Le dictionnaire de l’Académie française définit l’adjectif « baroque », au sens péjoratif, comme ce qui « présente un aspect bizarre, étrange, inattendu ». Cette acception sert de point de départ pour décrire une scène politique française où les contours et les logiques semblent se contredire à chaque étape.
Un jeu de postures plutôt que de concessions
Les principaux acteurs engagés dans la recherche d’un compromis — notamment les macronistes et les socialistes — ont adopté des positions qui ont rendu la négociation difficilement opérante. Chacun a semblé exiger que le cadre du débat se limite au périmètre de son propre programme, une attitude qui s’oppose frontalement à la dynamique d’un vrai compromis.
Dans ce contexte, inviter l’autre « à la table » ne s’est pas transformé en volonté de construire ensemble une nouvelle solution.
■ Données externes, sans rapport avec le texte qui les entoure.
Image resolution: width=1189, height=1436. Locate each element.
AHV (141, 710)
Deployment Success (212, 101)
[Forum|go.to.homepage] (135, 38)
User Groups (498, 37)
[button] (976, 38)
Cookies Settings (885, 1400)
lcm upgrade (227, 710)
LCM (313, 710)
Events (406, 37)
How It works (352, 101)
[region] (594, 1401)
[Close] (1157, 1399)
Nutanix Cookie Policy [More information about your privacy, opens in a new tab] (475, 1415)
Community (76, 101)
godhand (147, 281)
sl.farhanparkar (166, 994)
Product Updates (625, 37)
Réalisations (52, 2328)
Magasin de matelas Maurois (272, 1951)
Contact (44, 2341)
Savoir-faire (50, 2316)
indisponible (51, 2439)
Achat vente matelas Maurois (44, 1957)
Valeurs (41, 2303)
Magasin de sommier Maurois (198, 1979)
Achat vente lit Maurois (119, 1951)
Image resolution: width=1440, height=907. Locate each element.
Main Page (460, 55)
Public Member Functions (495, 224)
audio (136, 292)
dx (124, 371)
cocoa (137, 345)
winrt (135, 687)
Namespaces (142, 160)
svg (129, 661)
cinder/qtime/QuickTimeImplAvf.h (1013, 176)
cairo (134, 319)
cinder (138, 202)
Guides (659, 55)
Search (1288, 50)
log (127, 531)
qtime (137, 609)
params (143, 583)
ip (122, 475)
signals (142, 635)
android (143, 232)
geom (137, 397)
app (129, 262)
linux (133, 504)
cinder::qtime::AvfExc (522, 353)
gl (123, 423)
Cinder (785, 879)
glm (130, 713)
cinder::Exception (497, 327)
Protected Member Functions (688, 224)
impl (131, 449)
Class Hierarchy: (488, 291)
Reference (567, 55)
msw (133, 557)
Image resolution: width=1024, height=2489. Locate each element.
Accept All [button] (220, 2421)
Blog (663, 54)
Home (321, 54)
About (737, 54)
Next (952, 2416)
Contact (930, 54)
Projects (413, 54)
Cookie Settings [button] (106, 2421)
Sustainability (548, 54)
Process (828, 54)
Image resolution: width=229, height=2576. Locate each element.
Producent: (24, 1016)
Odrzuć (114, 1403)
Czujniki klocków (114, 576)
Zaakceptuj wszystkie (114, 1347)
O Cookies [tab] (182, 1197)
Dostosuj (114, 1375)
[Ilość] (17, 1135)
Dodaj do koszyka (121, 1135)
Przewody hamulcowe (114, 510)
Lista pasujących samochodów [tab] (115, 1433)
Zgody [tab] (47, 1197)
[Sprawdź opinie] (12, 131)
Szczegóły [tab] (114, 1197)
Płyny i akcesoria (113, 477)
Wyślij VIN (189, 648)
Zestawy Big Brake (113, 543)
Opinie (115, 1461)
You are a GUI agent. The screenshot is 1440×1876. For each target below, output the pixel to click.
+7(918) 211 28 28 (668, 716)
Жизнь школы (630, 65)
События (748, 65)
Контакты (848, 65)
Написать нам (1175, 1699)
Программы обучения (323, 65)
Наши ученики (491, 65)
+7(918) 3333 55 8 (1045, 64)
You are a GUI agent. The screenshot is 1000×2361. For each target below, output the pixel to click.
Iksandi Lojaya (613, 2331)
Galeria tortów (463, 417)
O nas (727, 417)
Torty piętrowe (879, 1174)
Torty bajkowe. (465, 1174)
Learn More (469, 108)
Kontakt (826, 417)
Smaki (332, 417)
Métaphoriquement, tous ont proposé d’ouvrir la porte de leur maison, sans toutefois accepter de démolir les murs pour bâtir une demeure commune. La conséquence concrète a été un empilement de postures rigides plutôt qu’une progression vers des concessions réciproques.
Suspension versus retrait : la logique politique en miroir
Un exemple emblématique de ces contradictions tient à la position des socialistes sur la réforme des retraites. Le PS a évoqué une « suspension » de la réforme plutôt que son retrait pur et simple. Mais, dans le raisonnement exposé par les intéressés, cette suspension apparaissait comme un retrait conditionné à une victoire éventuelle de la gauche en 2027.
Ce cadrage pose deux problèmes. Le premier est conceptuel : maintenir le pays dans l’incertitude sur une question essentielle comme la date de départ à la retraite revient à faire reposer une décision majeure sur une hypothèse électorale. Le second est institutionnel : qui, dans l’intervalle, doit gérer l’application ou la non-application d’une réforme dont l’avenir resterait suspendu ?
Les interlocuteurs centristes et de droite, sollicités pour apporter leur concours à la mise en œuvre de mesures qui relèvent d’un programme de gauche, se trouvaient ainsi devant une contradiction stratégique. Le Parti socialiste, qui avait rapidement indiqué qu’il ne siégerait pas au gouvernement, ne proposait pas le relais exécutif nécessaire pour assurer la mise en œuvre concrète de ces mesures.
Le choc des contradictions et ses effets
La combinaison de demandes strictement programmatique et d’un refus d’assumer une responsabilité gouvernementale crée un « choc des contradictions ». D’un côté, des exigences de cohérence idéologique ; de l’autre, l’absence d’un porteur politique prêt à transformer des promesses en actes. Ce fossé affaiblit la possibilité d’une solution durable et transfère la tension sur l’opinion publique et les institutions.
La métaphore de Canossa, employée pour évoquer la volonté d’obtenir des concessions humiliantes de la part de l’adversaire, illustre bien l’atmosphère : chaque camp attend de l’autre qu’il se soumette, plutôt que de reconnaître la nécessité d’un compromis partagé. Le résultat est une dramaturgie politique qui masque, parfois, l’absence de réel projet commun.
Conséquences pratiques et questions non résolues
Sur le plan pratique, l’attitude consistant à « suspendre » une réforme pose des questions de gouvernance immédiates. Comment organiser la transition si la décision reste conditionnée à un résultat électoral futur ? Quelle crédibilité donne-t-on aux institutions lorsque des sujets structurants sont retenus en réserve en attendant une hypothèse politique ?
Par ailleurs, solliciter un gouvernement de centre ou de droite pour appliquer des mesures inspirées d’un programme de gauche soulève une interrogation sur la compatibilité entre responsabilité exécutive et fidélité programmatique. Sans garanties de participation gouvernementale de la part de la force qui porte le projet, la mise en œuvre devient problématique.
Vers quelle sortie de crise ?
Les éléments rassemblés montrent que la situation tient moins d’un blocage technique que d’un dilemme politique : faut-il privilégier la pureté programmatique ou accepter des compromis qui peuvent paraître inacceptables pour certains électorats ?
La réponse n’est pas fournie dans les positions actées jusqu’ici. Ce qui apparaît en revanche, et qui caractérise ce que l’on peut qualifier de « politique baroque », c’est la coexistence de logiques contradictoires, l’emploi de postures symboliques et l’absence d’un portage gouvernemental clair pour résoudre les sujets les plus sensibles.
Les débats se poursuivent dans cet espace où le bizarre et l’inattendu deviennent la norme. La trajectoire future dépendra de la capacité des protagonistes à renoncer à l’exclusivité de leur programme et à construire, conjointement, des solutions opérantes et assumées politiquement.